> [EXERCISE DESCRIPTION]
Swap "icon" for "symbol" in the records, starting at the line containing "This screenshot has width=365, height=463." and ending at the line containing "click(18, 246)". Give back only those lines, with everything else unchanged.

(Data items)
--

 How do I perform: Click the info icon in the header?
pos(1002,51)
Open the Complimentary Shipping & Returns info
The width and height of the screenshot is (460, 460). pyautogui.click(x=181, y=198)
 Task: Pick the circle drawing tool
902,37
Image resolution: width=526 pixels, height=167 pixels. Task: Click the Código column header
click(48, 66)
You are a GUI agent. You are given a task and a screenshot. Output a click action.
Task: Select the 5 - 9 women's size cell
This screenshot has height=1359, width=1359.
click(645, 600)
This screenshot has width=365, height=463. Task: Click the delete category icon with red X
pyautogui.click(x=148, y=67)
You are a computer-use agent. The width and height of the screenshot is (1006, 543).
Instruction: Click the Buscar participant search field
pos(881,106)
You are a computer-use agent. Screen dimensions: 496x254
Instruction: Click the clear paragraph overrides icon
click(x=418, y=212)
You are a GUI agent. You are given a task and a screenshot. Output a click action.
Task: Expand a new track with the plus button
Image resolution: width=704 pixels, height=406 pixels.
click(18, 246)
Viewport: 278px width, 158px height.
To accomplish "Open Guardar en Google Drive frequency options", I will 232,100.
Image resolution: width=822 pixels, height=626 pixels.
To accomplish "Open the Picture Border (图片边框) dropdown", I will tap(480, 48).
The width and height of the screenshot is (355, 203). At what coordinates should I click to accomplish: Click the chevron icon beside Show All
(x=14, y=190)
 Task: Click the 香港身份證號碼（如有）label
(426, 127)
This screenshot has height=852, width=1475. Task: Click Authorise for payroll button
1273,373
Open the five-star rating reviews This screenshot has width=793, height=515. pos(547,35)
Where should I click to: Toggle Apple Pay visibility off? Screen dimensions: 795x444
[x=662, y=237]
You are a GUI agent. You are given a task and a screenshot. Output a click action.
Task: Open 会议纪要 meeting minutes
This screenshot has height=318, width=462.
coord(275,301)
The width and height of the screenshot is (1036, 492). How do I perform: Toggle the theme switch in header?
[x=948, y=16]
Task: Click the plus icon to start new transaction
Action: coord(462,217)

--

> [WRITTEN RESPONSE]
This screenshot has width=365, height=463. Task: Click the delete category symbol with red X
pyautogui.click(x=148, y=67)
You are a computer-use agent. The width and height of the screenshot is (1006, 543).
Instruction: Click the Buscar participant search field
pos(881,106)
You are a computer-use agent. Screen dimensions: 496x254
Instruction: Click the clear paragraph overrides symbol
click(x=418, y=212)
You are a GUI agent. You are given a task and a screenshot. Output a click action.
Task: Expand a new track with the plus button
Image resolution: width=704 pixels, height=406 pixels.
click(18, 246)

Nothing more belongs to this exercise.